Au pénal, dans un contexte économique précaire, la justice doit continuer à poursuivre les infractions contre les biens (brigandage, pillage) auxquelles l’armistice n’a pas mis fin, tout en veillant à l’application de lois nouvelles, concernant notamment l’alcool ou l’alimentation. La magistrature, surtout, est accaparée par deux processus aux retombées hautement politiques : le méticuleux travail d’enquête sur les atrocités allemandes destiné à étayer les réparations, et la répression de la collaboration destinée à ramener la paix sociale et asseoir la légitimité du gouvernement de retour d’exil.

Plusieurs lois d’amnistie et l’adjonction provisoire de substituts de complément permettent de résorber partiellement l’arriéré. Pour lutter contre la forte criminalité, les parquets reçoivent enfin une police judiciaire directement placée sous leur autorité. La guerre et l’Union nationale entraînent aussi une démocratisation du recrutement des jurys d’assises. Durant la sortie de guerre, la magistrature est ainsi confirmée dans son rôle de pilier de l’Etat. Elle s’avère indispensable et le gouvernement lui a conservé sa confiance. La magistrature, en retour, et comme à son habitude, se montre loyale mais c’est aussi pour elle la fin de l’autonomie dont, paradoxalement, la guerre et l’occupation l’avaient fait bénéficier.

Jean Servais, de magistrat à ministre d'Etat.
Jean Servais, de magistrat à ministre d’Etat.© DR

L’homme de la situation : Jean Servais

Dans la magistrature, la promotion la plus spectaculaire de l’immédiat après-guerre est celle de Jean Servais (1856 – 1946). Conseiller de cassation, il est nommé, le 13 décembre 1918, procureur général de Bruxelles, à la place laissée vacante depuis 1915 par le décès de Charles de Prelle de la Nieppe.

Jean Servais aurait accepté ce poste à la demande du nouveau ministre de la Justice, Emile Vandervelde. Le gouvernement a considéré qu’il avait les épaules suffisamment solides pour diriger le parquet général pendant la sortie de guerre. Les chantiers de la justice sont innombrables et il faut mener à bien la répression des atteintes à la sûreté de l’Etat, tâche particulièrement délicate. L’homme a les qualités juridiques requises : pénaliste reconnu, professeur de droit à l’Université libre de Bruxelles et fondateur de plusieurs revues juridiques ; Vandervelde et lui partagent un certain nombre d’idées nouvelles en matière pénale. Pendant la guerre, il a exercé des fonctions importantes au Comité national de secours et d’alimentation, organisme caritatif très influent.

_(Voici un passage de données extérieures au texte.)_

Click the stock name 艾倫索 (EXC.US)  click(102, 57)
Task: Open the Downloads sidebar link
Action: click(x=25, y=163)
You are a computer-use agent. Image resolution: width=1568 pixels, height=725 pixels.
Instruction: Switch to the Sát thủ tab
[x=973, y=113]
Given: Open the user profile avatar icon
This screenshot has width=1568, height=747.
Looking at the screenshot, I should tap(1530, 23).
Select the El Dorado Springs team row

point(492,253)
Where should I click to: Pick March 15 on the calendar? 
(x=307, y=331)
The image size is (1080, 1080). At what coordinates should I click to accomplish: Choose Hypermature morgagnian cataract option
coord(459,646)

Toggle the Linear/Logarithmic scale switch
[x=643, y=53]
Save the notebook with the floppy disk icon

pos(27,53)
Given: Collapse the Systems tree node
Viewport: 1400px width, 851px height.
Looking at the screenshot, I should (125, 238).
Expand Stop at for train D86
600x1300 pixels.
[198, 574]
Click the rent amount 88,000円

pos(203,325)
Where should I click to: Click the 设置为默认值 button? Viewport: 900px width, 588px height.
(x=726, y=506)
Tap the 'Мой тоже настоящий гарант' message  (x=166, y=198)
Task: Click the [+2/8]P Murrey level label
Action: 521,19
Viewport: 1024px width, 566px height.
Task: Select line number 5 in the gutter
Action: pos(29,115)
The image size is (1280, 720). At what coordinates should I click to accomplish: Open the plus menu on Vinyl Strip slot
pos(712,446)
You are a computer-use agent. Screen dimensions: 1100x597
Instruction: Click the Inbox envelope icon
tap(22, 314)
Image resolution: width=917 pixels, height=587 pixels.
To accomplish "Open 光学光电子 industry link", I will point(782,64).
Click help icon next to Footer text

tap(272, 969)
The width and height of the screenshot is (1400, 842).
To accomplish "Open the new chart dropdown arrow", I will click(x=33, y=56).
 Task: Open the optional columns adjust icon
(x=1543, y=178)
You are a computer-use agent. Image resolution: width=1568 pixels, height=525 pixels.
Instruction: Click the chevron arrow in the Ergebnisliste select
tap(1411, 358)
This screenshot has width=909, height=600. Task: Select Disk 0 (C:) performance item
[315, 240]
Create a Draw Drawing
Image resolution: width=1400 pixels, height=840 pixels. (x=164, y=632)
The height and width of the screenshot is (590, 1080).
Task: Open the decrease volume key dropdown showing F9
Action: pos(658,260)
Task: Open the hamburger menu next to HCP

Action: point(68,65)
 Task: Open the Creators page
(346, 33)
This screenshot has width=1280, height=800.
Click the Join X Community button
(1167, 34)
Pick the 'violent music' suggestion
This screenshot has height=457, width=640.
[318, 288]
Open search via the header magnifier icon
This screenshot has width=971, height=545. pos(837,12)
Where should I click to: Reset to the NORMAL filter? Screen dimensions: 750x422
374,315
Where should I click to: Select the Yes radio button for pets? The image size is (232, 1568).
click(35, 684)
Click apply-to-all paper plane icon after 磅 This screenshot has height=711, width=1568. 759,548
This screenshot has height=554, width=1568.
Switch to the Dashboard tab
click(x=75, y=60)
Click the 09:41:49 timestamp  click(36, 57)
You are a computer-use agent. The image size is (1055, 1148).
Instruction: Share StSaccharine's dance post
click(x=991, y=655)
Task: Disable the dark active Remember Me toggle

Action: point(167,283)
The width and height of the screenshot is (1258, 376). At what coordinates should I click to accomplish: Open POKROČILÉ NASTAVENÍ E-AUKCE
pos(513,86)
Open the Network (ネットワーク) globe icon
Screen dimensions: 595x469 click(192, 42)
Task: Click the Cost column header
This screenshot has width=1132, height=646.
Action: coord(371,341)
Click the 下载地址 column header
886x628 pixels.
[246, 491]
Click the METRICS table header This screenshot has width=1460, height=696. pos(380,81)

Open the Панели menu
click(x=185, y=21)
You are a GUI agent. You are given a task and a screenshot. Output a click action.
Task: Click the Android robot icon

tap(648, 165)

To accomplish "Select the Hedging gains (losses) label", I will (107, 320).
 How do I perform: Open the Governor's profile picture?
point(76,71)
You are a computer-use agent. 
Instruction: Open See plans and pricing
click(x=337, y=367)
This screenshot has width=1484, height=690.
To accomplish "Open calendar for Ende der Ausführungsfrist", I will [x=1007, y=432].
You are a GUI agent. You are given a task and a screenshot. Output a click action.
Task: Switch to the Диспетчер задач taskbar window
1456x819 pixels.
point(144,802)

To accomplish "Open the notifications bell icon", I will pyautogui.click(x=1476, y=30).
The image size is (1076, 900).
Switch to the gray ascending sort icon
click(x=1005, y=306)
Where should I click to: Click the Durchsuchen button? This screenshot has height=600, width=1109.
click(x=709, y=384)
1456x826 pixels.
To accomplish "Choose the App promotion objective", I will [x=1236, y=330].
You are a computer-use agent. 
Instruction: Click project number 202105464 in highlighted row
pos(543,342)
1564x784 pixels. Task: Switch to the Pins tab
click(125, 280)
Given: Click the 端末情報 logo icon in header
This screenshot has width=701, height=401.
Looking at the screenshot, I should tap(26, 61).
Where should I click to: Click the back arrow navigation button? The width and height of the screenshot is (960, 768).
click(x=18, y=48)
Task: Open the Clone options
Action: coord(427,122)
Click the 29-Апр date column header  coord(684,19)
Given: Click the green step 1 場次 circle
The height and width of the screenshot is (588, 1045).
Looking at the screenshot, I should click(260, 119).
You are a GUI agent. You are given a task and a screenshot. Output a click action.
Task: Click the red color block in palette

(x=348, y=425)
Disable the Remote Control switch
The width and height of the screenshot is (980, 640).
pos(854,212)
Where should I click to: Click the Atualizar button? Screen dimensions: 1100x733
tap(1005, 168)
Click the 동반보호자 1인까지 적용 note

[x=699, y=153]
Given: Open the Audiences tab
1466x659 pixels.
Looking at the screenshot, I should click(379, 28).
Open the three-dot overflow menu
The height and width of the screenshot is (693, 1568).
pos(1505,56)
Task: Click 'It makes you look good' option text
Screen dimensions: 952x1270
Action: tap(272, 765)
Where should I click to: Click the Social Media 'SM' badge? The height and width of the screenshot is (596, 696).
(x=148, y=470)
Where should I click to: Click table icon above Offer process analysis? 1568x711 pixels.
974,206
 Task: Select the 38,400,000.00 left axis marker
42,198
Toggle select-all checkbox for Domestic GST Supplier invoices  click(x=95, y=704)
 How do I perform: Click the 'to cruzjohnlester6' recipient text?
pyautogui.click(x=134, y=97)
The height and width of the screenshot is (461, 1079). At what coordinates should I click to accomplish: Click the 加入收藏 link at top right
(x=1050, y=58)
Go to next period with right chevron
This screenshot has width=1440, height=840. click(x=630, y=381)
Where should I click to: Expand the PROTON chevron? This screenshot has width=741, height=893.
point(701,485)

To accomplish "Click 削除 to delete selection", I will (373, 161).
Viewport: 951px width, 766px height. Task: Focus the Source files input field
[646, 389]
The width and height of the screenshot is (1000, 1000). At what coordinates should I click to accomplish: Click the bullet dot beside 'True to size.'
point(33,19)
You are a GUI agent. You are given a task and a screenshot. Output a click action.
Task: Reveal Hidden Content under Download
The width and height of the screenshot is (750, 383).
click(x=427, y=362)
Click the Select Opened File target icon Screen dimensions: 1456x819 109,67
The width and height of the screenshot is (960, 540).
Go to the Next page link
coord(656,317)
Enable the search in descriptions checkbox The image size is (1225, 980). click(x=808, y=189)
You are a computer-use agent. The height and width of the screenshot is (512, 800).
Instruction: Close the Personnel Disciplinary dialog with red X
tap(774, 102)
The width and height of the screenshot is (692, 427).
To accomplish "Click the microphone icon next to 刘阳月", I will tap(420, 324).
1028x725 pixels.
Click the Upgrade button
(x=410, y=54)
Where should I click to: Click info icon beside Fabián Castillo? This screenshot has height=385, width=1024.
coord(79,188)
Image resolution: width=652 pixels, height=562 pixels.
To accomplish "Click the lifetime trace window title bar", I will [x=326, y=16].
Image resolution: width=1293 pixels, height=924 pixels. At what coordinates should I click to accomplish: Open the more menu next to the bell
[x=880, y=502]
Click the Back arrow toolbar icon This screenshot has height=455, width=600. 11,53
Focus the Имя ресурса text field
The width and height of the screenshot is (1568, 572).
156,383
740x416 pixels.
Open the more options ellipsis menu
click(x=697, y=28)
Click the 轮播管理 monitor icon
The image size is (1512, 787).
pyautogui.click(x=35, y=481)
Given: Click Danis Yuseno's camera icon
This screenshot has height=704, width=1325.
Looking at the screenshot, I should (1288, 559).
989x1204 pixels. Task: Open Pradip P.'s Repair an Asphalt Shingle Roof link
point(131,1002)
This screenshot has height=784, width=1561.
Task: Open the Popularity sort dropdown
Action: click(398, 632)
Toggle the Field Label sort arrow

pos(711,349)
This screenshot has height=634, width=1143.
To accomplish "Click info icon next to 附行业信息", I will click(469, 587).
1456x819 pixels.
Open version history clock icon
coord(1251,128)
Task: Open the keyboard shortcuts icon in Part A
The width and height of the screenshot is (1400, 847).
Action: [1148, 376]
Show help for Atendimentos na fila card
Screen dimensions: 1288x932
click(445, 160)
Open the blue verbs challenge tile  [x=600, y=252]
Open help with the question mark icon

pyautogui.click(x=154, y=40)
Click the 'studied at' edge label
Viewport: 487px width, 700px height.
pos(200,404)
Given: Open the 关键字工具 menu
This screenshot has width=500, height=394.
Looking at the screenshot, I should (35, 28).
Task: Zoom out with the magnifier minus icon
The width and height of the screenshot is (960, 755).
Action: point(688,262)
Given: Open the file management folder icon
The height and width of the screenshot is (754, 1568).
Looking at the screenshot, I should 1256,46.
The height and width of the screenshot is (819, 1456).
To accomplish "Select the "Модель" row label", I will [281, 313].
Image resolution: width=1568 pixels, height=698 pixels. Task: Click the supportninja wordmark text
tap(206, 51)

Par ailleurs, dès 1916, il était d’avis de protester, par la grève, à certaines mesures de l’occupant, ce qui lui vaut la reconnaissance des chefs du barreau bruxellois.

L’action de Jean Servais à la tête du parquet général de Bruxelles lui vaut, en 1926, le titre, inédit pour un magistrat, de ministre d’Etat, récompense destinée essentiellement à reconnaître des services d’ordre politique.